Nor do we find the admission of the evidence to have been more prejudicial than probative. Our review under N.J.R.E. 403(a) requires that we accord the trial judge significant "discretion to make appropriate determinations" and "reverse only if 'the trial court's ruling was so wide of the mark that a manifest denial of justice resulted.'" State v. Nelson, 173 N.J. 417, 470 (2002) (quoting State v. Brown, 170 N.J. 138, 147 (2001)). As already discussed, the evidence was highly probative on the issue of constructive possession. While the prejudicial effect of Butler's testimony and the physical evidence seized from the car is acknowledged, the trial judge gave a detailed jury charge that specifically described how the jury could consider the evidence, and how it could not. Defendant did not object to the charge, nor request any further instruction. Under these circumstances, we find no basis for reversal.
In Point II, defendant contends that the trial judge should have granted his motion for acquittal made first at the conclusion of the State's case, and renewed again after all evidence was admitted. R. 3:18-1. We review this argument utilizing the same standard employed by the trial judge in determining the motion when made. State v. Kittrell, 145 N.J. 112, 130 (1996). As the Supreme Court enunciated the test in State v. Reyes, 50 N.J. 454, 459 (1967), the trial judge must determine [W]hether viewing the State's evidence in its entirety, be that evidence direct or circumstantial, and giving the State the benefit of all its favorable testimony as well as of the favorable inferences which reasonably could be drawn therefrom, a reasonable jury could find guilt of the charge beyond a reasonable doubt.
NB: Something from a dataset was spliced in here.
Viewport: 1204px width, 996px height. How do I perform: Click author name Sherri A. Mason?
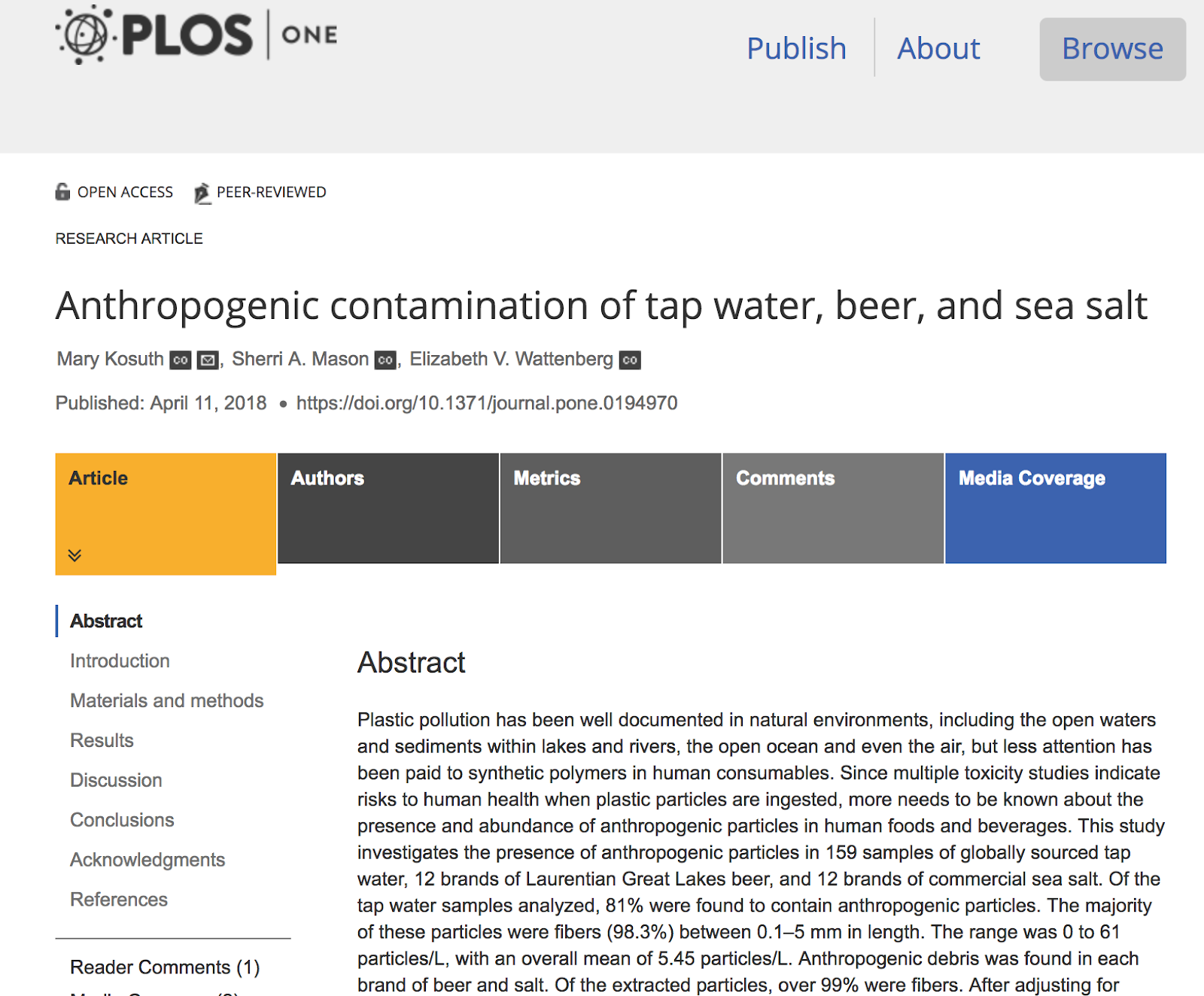(x=299, y=359)
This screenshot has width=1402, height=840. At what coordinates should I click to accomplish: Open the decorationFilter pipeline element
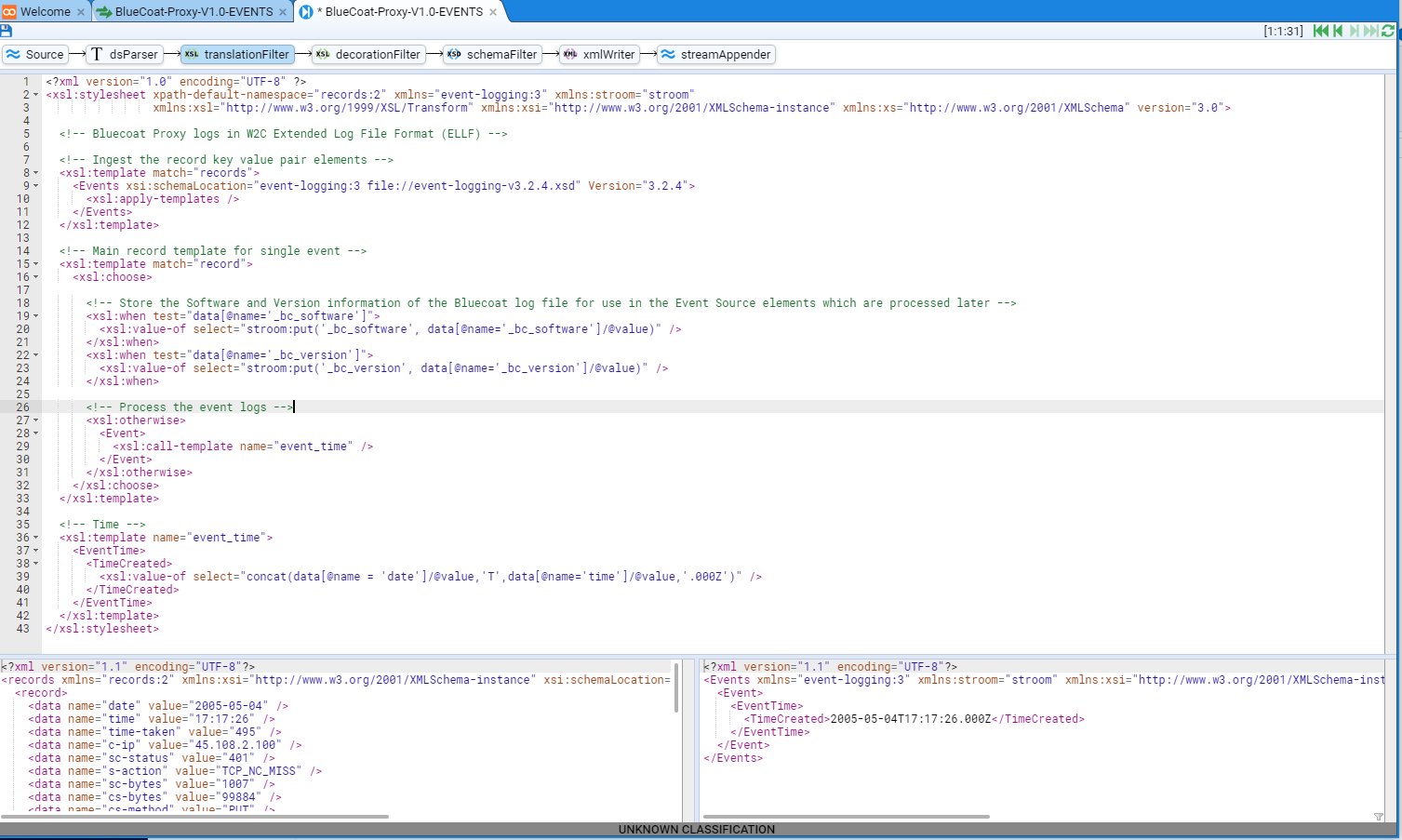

As already discussed, the evidence produced by the State through Butler's testimony and prior statement, in conjunction with the testimony of the officers, would allow a reasonable factfinder to conclude defendant knew both guns were in the car he was driving from the Bronx to Paterson; that Butler intended to use one of the guns to shoot someone; that the car was stopped near where Butler said the shooting was to occur; that defendant had latex rubber gloves on his person when arrested; and, that the second gun was on the floor of the rear passenger area of the car when stopped. Moreover, the jury was instructed with respect to the permissible inference available pursuant to N.J.S.A. 2C:39-2a (allowing for the presumption of joint possession of a firearm by all occupants of a vehicle).
We conclude that the trial judge properly denied defendant's motion for acquittal because sufficient direct and circumstantial evidence existed for the jury to conclude, beyond a reasonable doubt, that defendant was aware of the gun's presence and was able to exercise dominion and control over it directly or through another.
In Point III, defendant contends that the trial judge considered facts not determined by the jury -- Butler's plan to use the second gun unlawfully against another person -- to impose the maximum sentence for the third-degree offense. The State concedes that because the sentence imposed exceeded the presumptive term of four years, in light of the Supreme Court's subsequent holding in Natale, a remand solely for the purposes of re-sentencing is appropriate. We concur.
Affirmed. Remanded solely for purposes of re-sentencing.